DATASET ENTRIES:
<<<<
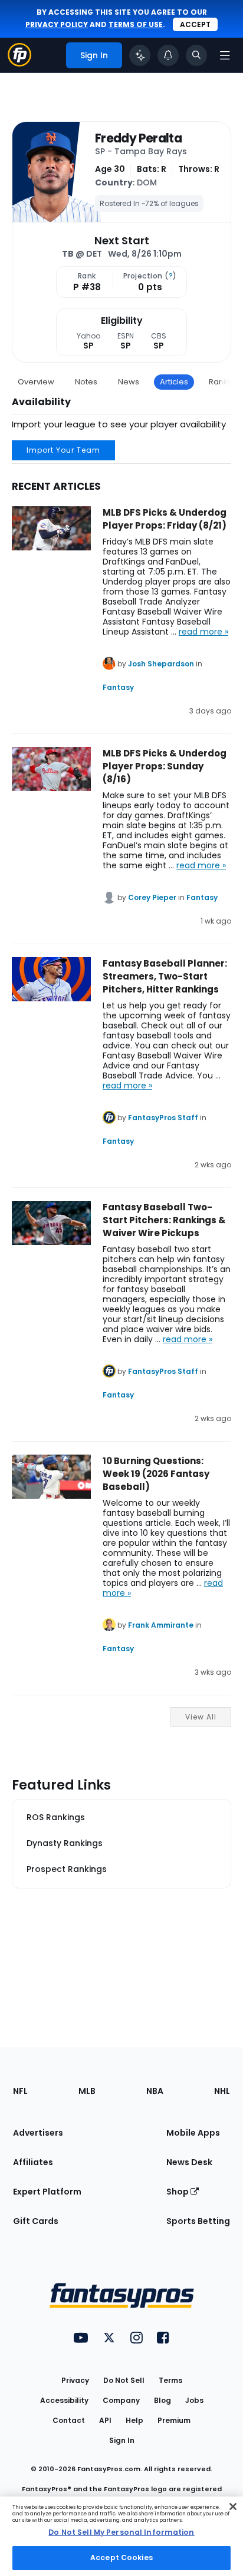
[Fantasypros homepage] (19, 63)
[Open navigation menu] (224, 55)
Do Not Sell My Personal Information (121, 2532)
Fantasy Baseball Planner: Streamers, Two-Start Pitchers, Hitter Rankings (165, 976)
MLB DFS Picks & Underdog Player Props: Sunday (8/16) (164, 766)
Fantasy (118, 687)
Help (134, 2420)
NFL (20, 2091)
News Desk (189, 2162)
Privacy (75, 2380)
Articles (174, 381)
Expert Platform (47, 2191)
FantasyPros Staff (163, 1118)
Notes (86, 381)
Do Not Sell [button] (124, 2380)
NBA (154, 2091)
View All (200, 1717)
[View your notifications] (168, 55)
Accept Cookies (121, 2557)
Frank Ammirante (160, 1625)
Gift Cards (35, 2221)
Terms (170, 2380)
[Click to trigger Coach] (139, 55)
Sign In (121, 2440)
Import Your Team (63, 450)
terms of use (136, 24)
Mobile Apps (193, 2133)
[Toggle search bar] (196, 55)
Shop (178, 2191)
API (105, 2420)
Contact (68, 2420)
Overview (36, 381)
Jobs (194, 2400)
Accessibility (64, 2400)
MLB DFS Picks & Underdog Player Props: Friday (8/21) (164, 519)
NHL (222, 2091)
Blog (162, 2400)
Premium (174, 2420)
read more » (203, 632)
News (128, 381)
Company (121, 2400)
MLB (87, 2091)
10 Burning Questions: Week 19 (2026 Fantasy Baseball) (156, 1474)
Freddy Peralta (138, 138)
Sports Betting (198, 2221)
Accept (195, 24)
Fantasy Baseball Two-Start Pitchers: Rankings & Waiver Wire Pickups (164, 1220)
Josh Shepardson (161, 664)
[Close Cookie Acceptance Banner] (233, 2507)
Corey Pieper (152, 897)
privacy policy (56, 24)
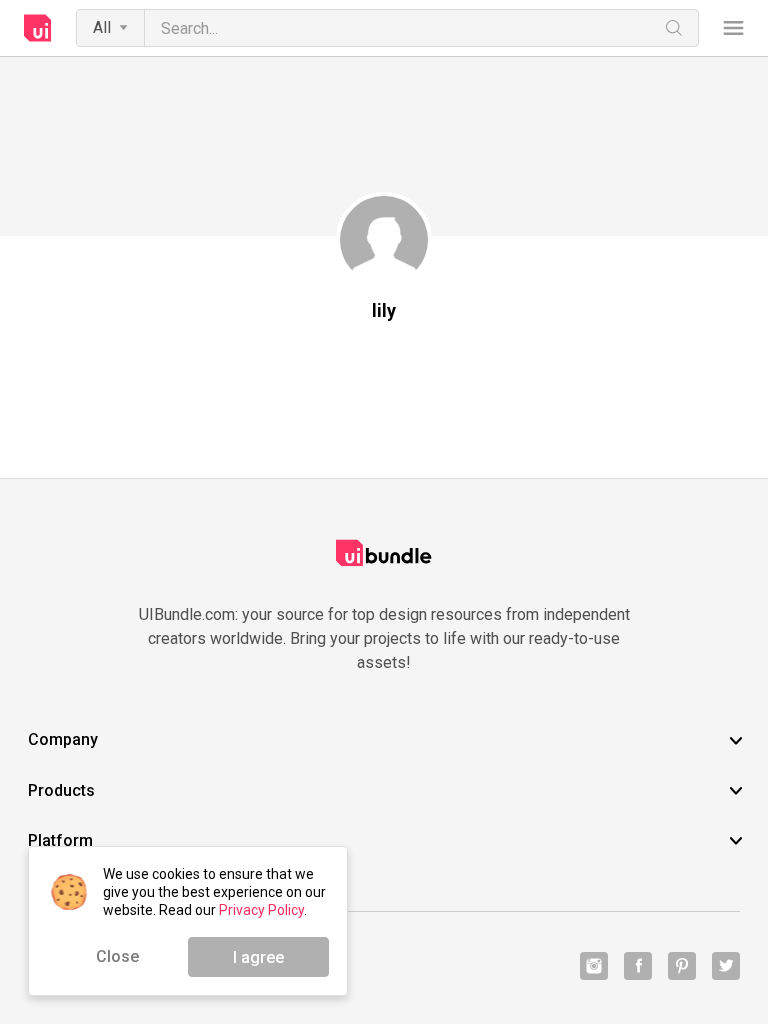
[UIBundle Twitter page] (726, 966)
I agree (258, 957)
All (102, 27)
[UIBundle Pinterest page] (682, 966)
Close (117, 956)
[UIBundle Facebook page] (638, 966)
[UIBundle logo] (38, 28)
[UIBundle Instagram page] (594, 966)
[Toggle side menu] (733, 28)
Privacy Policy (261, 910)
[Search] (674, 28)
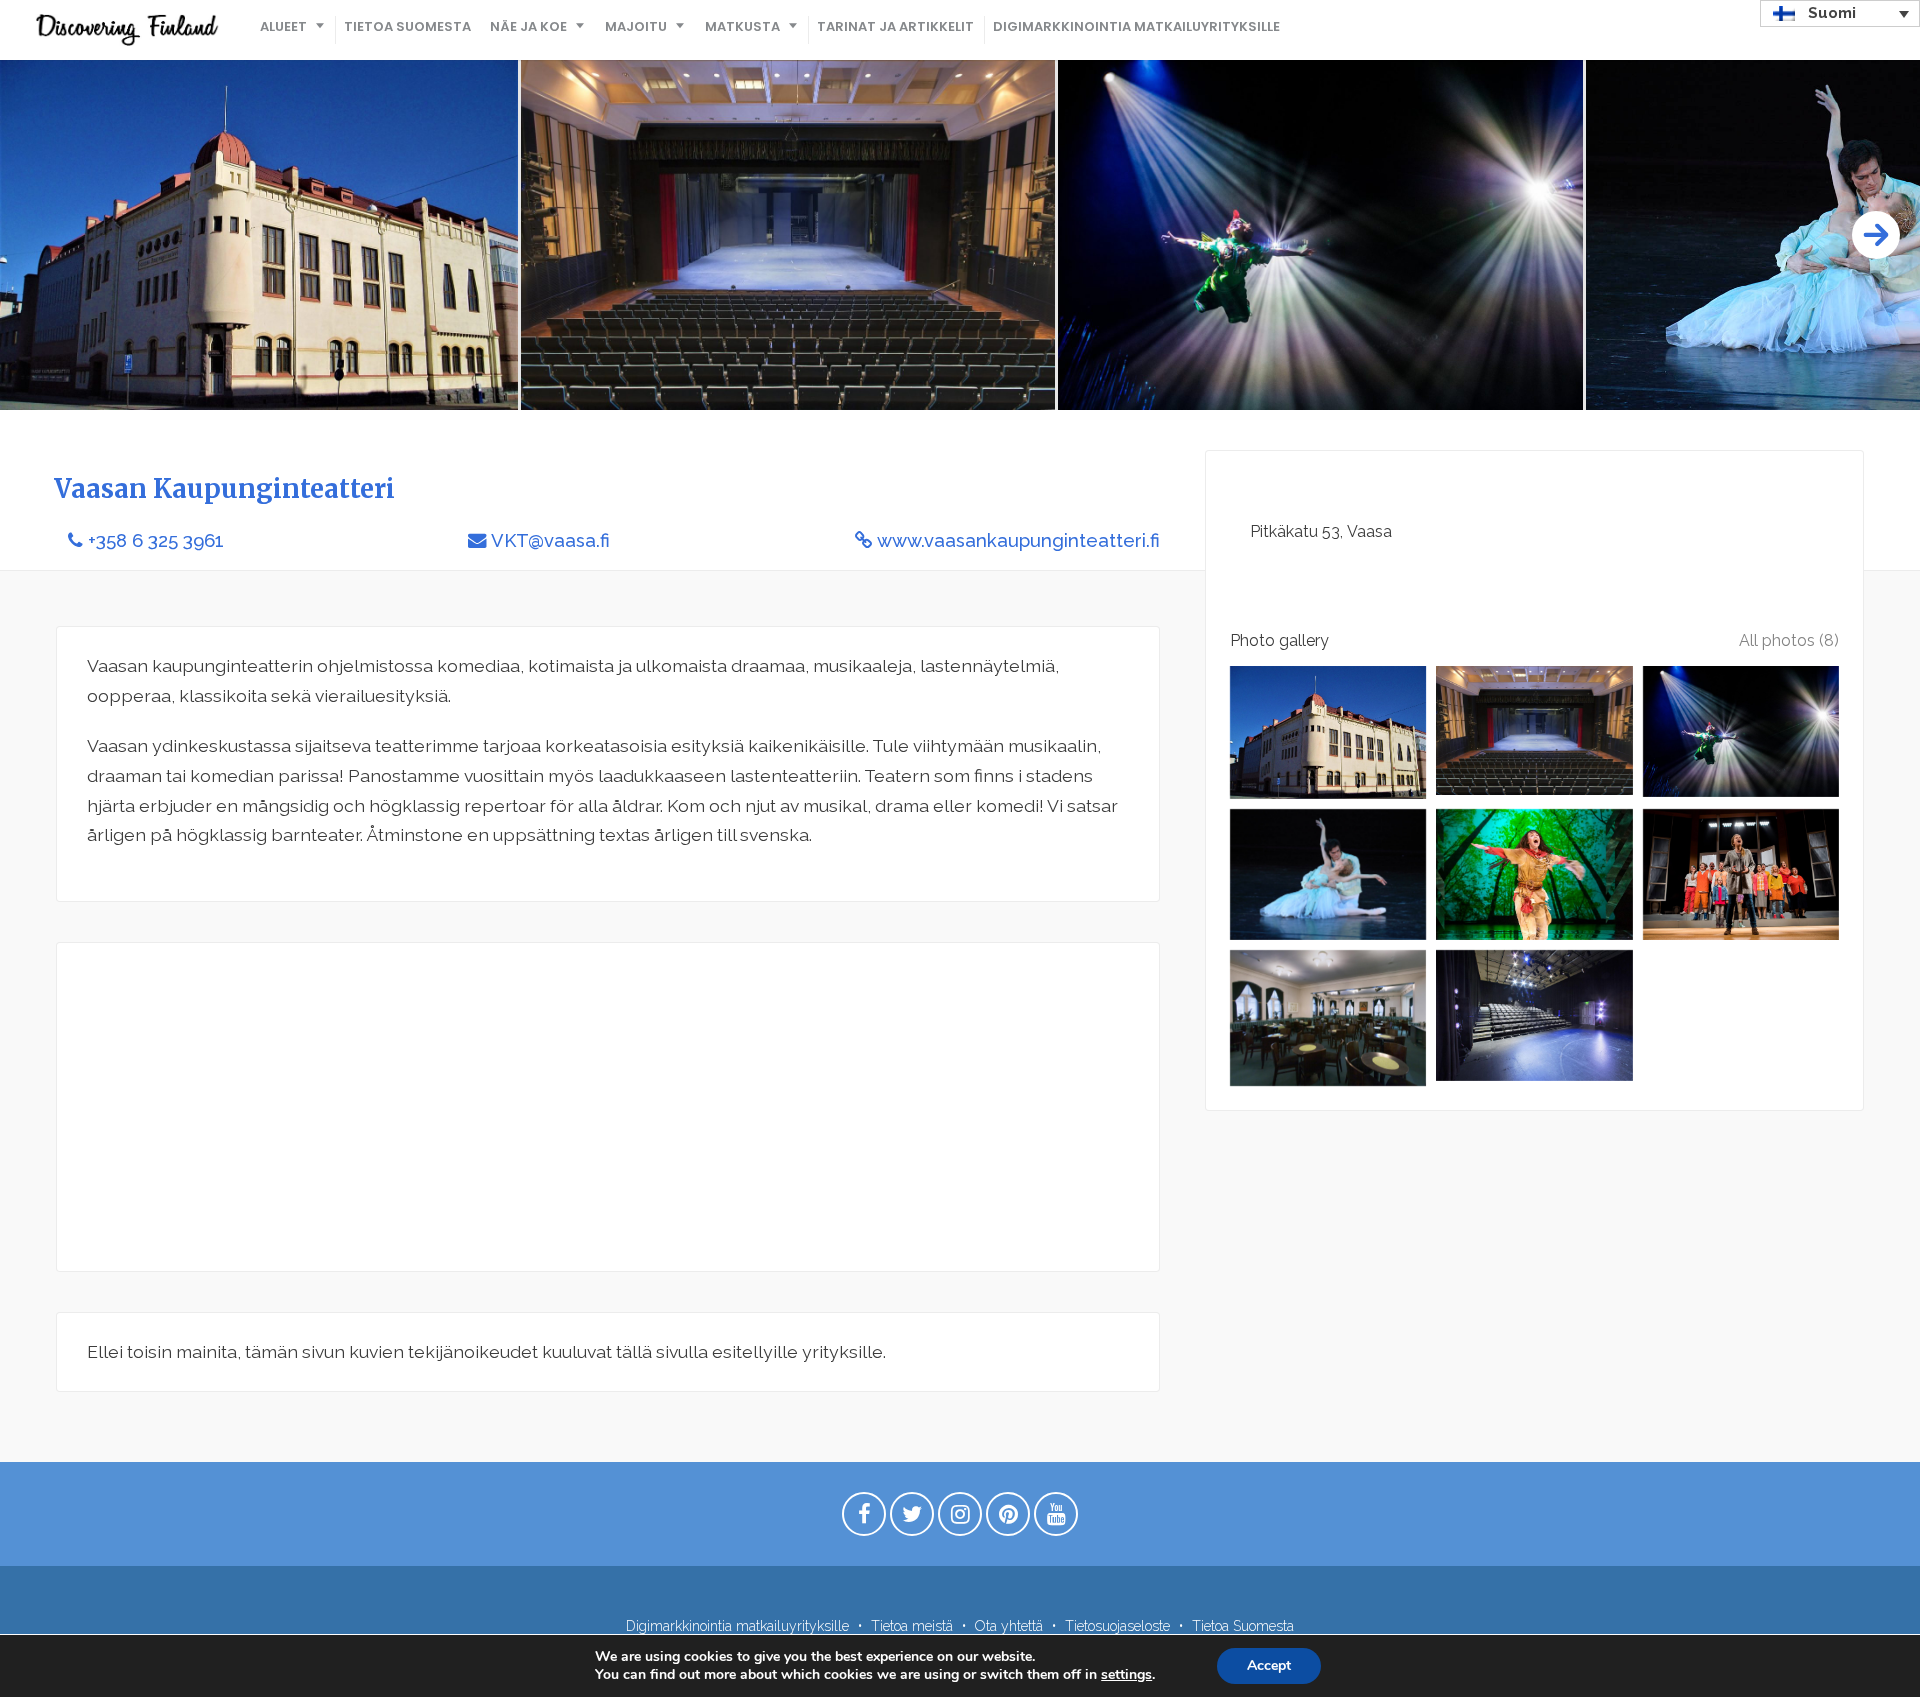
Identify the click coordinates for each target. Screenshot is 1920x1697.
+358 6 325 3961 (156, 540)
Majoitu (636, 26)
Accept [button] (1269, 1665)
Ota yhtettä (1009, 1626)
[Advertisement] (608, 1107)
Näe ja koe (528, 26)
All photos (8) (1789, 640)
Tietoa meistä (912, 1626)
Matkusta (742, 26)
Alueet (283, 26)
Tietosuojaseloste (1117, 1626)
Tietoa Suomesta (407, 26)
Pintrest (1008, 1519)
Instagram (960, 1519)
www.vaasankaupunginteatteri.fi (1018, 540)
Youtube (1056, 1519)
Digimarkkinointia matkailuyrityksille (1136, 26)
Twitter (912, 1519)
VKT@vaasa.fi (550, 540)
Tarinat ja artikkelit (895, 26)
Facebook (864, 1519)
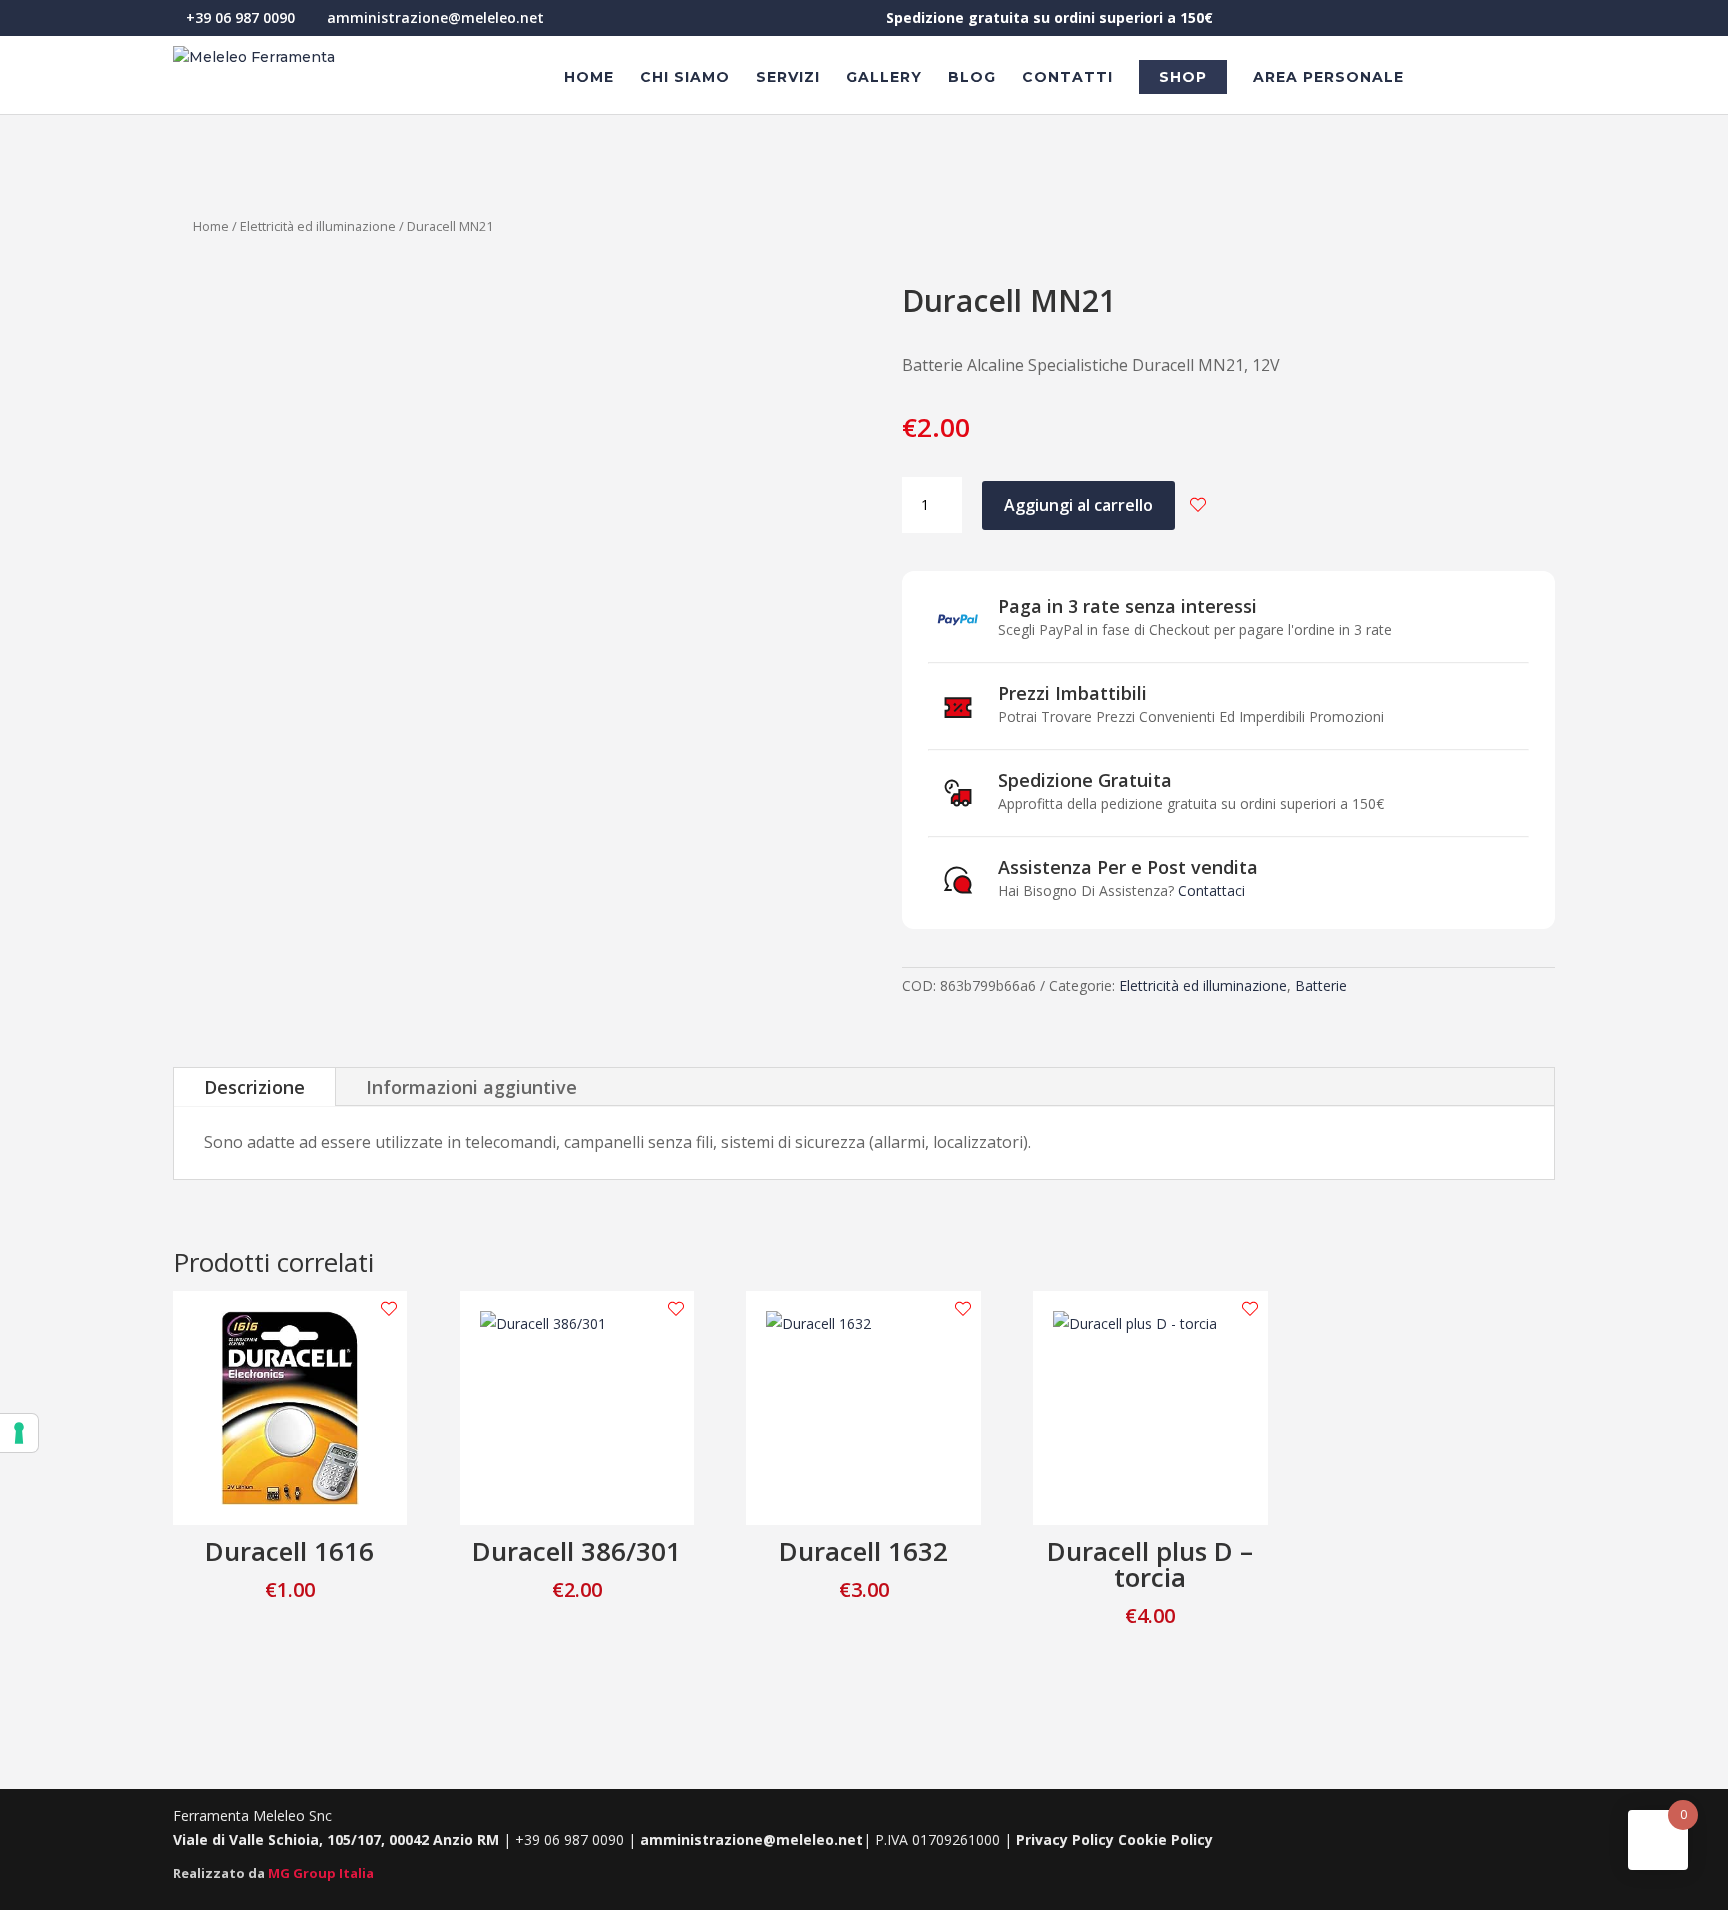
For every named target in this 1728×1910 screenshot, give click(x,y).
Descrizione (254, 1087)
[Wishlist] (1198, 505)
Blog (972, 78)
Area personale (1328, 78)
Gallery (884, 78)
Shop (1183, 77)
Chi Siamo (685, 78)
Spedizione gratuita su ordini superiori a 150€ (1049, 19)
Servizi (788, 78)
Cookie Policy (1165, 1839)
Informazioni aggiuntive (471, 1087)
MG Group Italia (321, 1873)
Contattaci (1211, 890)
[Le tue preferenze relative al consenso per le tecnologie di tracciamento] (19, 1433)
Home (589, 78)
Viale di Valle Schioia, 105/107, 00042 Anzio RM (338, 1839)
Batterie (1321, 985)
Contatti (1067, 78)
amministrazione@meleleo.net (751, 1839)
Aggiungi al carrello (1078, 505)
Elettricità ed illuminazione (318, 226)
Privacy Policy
>>>>
INSTRUCTIONS FOR THE TASK: When the line containing "Spedizione gratuita su" is found in the records above, restate it and every later line word for word through the last one, and nothing more.

OUTPUT FOR THIS TASK:
Spedizione gratuita su ordini superiori a 150€ (1049, 19)
Servizi (788, 78)
Cookie Policy (1165, 1839)
Informazioni aggiuntive (471, 1087)
MG Group Italia (321, 1873)
Contattaci (1211, 890)
[Le tue preferenze relative al consenso per le tecnologie di tracciamento] (19, 1433)
Home (589, 78)
Viale di Valle Schioia, 105/107, 00042 Anzio RM (338, 1839)
Batterie (1321, 985)
Contatti (1067, 78)
amministrazione@meleleo.net (751, 1839)
Aggiungi al carrello (1078, 505)
Elettricità ed illuminazione (318, 226)
Privacy Policy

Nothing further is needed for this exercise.